Data listing:
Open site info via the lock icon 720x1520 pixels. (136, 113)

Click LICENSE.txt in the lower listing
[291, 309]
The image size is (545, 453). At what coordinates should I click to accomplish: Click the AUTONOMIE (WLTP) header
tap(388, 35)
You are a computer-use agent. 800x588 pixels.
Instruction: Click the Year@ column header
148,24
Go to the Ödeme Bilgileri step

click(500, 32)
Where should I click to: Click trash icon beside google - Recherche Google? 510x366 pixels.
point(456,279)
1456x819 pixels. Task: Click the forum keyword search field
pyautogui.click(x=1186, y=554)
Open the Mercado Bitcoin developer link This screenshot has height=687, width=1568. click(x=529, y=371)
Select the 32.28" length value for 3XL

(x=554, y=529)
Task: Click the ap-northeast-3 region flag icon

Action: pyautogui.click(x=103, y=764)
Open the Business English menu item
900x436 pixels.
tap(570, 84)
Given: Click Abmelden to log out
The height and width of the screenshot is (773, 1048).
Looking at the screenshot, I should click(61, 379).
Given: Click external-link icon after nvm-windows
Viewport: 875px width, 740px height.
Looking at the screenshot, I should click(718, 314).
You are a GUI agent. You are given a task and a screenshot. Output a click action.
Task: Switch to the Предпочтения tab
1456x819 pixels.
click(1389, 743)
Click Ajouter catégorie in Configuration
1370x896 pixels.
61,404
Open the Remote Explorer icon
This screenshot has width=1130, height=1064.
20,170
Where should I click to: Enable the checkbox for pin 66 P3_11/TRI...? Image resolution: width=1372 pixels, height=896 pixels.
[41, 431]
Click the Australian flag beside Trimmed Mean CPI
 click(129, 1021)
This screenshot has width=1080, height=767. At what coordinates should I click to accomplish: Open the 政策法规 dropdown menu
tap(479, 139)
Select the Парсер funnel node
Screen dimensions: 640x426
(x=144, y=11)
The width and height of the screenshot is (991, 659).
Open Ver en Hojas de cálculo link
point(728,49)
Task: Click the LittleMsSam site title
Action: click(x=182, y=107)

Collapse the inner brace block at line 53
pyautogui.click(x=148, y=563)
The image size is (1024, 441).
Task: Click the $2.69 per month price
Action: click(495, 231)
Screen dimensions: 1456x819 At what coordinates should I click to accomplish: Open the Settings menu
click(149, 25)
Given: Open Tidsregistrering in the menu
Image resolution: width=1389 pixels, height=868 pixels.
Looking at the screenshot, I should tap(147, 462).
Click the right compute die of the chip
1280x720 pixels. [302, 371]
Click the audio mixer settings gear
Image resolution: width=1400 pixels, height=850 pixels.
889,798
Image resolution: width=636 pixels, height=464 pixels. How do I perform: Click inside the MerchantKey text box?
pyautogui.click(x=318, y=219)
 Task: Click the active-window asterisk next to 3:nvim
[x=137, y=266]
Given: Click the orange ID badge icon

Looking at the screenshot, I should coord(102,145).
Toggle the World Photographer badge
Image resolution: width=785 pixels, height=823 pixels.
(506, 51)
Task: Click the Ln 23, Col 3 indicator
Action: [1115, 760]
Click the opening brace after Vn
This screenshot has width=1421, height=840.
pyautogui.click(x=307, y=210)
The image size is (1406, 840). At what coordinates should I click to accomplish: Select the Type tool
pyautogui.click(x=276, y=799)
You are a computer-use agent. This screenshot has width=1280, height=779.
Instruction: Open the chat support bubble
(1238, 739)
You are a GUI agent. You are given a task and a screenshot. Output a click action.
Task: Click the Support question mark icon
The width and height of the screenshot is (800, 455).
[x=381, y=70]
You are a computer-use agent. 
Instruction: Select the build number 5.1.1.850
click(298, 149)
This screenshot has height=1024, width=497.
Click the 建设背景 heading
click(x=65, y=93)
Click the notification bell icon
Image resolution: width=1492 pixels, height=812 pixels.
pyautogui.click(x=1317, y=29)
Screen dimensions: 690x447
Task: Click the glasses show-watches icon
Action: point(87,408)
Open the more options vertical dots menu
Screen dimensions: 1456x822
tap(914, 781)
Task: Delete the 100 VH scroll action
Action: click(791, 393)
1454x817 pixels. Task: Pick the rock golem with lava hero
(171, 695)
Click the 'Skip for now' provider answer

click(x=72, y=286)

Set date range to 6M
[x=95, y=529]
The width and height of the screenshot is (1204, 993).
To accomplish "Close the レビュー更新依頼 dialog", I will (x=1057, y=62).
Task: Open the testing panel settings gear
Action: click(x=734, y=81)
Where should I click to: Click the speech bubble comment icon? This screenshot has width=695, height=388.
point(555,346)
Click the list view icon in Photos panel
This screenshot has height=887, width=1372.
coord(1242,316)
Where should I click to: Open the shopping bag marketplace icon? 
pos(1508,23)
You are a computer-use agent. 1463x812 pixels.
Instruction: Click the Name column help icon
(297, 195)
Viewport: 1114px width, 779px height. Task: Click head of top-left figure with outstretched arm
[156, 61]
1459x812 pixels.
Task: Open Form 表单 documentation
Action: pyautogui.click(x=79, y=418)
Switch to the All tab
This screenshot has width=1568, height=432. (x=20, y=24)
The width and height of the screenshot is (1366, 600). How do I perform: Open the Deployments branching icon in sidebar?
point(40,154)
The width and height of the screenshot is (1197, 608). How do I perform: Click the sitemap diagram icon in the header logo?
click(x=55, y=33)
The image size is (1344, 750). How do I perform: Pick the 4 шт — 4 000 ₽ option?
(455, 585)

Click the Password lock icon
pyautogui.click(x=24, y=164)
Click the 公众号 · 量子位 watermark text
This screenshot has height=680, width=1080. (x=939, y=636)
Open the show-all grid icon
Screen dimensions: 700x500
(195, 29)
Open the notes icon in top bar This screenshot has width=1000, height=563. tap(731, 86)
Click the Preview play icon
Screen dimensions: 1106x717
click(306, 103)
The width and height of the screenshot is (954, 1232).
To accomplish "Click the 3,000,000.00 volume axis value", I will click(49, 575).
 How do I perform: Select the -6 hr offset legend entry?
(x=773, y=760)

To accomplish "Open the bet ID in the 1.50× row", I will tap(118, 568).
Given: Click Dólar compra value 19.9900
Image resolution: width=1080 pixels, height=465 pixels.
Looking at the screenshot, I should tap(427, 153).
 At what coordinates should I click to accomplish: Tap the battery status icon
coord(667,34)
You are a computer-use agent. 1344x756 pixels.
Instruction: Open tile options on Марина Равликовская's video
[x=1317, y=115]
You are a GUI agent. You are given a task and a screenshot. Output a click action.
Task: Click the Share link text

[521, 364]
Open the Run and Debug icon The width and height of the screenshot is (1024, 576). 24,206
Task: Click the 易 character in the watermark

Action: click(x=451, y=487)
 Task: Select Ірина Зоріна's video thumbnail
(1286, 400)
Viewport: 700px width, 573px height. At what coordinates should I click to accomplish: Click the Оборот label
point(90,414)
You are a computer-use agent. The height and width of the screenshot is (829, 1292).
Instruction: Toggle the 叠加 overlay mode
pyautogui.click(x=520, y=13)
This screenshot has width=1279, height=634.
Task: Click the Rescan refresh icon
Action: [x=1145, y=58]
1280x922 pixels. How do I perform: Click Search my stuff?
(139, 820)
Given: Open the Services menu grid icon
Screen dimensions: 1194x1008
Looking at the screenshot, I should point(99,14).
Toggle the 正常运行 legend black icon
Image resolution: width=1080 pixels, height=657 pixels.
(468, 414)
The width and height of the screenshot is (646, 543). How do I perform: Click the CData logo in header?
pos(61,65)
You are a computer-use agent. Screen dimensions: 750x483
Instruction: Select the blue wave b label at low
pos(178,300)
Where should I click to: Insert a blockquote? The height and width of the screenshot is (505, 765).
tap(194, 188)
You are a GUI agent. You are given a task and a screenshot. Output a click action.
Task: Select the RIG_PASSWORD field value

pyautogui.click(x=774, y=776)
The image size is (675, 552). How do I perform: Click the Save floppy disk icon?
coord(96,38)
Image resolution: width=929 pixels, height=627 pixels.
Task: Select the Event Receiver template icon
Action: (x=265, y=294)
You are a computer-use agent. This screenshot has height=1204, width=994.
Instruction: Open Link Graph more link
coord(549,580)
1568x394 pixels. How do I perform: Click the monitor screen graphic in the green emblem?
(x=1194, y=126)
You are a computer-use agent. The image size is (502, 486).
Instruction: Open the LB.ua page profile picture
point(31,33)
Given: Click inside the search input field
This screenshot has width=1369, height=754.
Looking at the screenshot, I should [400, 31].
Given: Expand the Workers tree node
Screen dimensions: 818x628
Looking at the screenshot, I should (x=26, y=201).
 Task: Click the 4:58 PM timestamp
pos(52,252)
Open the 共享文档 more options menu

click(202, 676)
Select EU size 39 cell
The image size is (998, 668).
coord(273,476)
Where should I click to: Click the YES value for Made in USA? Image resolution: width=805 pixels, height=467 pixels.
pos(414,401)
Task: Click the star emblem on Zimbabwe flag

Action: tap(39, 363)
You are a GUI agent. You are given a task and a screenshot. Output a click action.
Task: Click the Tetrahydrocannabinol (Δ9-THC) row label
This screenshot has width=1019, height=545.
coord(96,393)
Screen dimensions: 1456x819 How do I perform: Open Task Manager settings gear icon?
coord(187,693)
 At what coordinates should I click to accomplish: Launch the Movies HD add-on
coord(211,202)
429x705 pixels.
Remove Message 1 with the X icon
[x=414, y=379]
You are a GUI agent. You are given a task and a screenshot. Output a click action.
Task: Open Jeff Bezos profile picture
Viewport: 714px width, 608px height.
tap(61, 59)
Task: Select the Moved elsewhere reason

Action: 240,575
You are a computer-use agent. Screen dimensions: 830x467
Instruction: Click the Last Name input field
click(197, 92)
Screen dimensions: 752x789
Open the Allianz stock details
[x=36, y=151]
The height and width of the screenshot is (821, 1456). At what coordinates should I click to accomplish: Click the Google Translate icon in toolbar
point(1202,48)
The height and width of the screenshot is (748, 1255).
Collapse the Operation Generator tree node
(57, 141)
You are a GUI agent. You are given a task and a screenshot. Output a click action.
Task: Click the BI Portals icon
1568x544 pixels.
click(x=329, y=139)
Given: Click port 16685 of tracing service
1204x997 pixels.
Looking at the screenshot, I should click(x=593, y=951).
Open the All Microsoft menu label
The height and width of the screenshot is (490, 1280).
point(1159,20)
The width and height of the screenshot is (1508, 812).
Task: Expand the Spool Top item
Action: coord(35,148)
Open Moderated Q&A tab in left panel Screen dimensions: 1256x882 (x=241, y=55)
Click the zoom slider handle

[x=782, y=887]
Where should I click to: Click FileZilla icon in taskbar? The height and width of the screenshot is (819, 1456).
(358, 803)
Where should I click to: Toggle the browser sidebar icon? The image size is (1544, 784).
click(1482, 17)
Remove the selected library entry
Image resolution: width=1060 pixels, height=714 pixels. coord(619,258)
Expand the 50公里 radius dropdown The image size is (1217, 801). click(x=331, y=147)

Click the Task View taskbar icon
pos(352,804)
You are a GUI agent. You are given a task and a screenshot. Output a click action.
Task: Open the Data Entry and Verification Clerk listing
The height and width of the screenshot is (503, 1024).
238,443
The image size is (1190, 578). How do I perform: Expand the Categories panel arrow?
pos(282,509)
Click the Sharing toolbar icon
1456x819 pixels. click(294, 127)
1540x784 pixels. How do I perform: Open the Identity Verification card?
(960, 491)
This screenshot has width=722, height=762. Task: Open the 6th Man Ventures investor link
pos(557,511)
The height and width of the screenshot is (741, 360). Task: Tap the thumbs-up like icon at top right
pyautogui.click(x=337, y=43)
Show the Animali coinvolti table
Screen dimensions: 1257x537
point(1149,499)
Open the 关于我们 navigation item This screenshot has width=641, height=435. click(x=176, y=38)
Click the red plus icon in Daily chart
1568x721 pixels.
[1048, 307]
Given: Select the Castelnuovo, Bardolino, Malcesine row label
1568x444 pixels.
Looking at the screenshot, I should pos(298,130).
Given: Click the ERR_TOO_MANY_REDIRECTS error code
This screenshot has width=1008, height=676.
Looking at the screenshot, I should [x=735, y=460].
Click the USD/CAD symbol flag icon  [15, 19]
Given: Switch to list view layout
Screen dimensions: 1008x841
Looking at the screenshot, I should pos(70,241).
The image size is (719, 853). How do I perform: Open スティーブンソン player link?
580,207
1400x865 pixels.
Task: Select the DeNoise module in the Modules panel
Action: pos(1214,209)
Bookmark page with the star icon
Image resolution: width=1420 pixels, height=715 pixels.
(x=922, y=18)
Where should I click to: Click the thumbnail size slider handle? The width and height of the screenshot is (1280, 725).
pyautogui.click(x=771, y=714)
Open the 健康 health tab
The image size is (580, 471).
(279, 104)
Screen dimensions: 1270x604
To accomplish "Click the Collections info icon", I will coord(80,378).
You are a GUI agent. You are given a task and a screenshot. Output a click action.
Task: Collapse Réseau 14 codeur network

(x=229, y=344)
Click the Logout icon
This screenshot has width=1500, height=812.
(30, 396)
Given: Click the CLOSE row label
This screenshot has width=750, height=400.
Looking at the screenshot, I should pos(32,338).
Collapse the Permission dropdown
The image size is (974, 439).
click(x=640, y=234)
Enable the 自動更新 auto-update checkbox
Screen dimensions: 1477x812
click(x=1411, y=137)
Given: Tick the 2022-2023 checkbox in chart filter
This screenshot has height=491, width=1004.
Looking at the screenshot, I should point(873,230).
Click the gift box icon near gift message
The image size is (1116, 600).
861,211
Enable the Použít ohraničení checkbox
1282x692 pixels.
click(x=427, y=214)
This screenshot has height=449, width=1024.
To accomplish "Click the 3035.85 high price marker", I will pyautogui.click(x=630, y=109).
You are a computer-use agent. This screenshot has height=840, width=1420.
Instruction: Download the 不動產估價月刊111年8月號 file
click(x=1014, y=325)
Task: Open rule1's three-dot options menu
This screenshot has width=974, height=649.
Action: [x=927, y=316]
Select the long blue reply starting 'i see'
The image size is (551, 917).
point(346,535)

Problem to work on: Please revise the material starting at the line with "Where should I click to: Click FileZilla" and ending at the line with "pos(352,804)", replacing "dropdown" with "drop-down" and leaving everything else as it is.

Solution below:
Where should I click to: Click FileZilla icon in taskbar? The height and width of the screenshot is (819, 1456).
(358, 803)
Where should I click to: Toggle the browser sidebar icon? The image size is (1544, 784).
click(1482, 17)
Remove the selected library entry
Image resolution: width=1060 pixels, height=714 pixels. coord(619,258)
Expand the 50公里 radius drop-down The image size is (1217, 801). click(x=331, y=147)

Click the Task View taskbar icon
pos(352,804)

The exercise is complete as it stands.